(VOTRE OBJECTIF) Réécrivez de façon plus concise le paragraphe de l'extrait qui commence par « C’est à la structure de mettre en place », sans perdre ses faits essentiels.

(EXTRAIT)
-----
A.E. : Comment se passera le contrôle du respect des critères ? Le texte de l’ordonnance parle d’autoévaluation. Ce n’est pas un peu optimiste ?
D.G. : C’est à la structure de mettre en place un mécanisme d’autoévaluation qui sera clair, transparent, connu par l’administration. Il y aura des rapports internes qui seront ensuite consultables par l’administration pour le renouvellement de l’agrément. Je ne vais pas non plus vous dire que les entreprises d’économie sociale sont forcément vertueuses… Il y aura toujours des gangsters, des types qui détourneront les règles… Il faut un contrôle.
A.E. : Il y aura également un rapport au parlement. C’est nouveau non ?
D.G. : Oui, ce rapport aura lieu tous les ans.
A.E. : À parler de transparence, on peut aussi noter la transformation de la plateforme de concertation de l’économie sociale en un Conseil consultatif de l’entrepreneuriat social institué au sein du Conseil économique et social de la Région de Bruxelles-Capitale. Il aura notamment un rôle d’avis en ce qui concerne les agréments. Mais in fine, ce sera toujours vous qui aurez le dernier mot…
D.G. : Oui. Mais je tiens à dire que tout ce que j’ai pu mettre en place depuis que je suis arrivé se réfère au fait de pouvoir disposer de l’appui de structures ad-hoc. Et l’écart entre leur avis et mes décisions est rarissime…
L’entreprise sociale selon Emes :
Pour rappel, Emes, est un réseau constitué de centres de recherche universitaires dont l’objectif est de construire un corpus européen de connaissance théoriques et empiriques concernant l’économie sociale.
-----
(DONNÉES FOURNIES)
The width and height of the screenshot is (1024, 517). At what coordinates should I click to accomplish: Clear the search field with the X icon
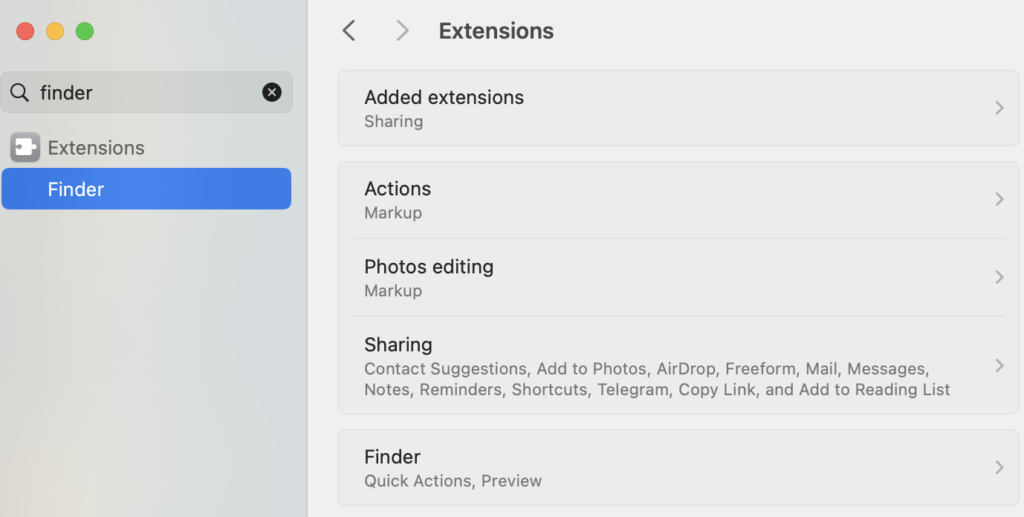pos(272,92)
-----
(EN RÉPONSE) La structure doit instaurer un mécanisme d'autoévaluation clair, transparent et connu de l'administration. Celle-ci pourra consulter les rapports internes lors du renouvellement de l'agrément. Les entreprises d'économie sociale ne sont pas forcément vertueuses, et certains détourneront toujours les règles : un contrôle reste donc nécessaire.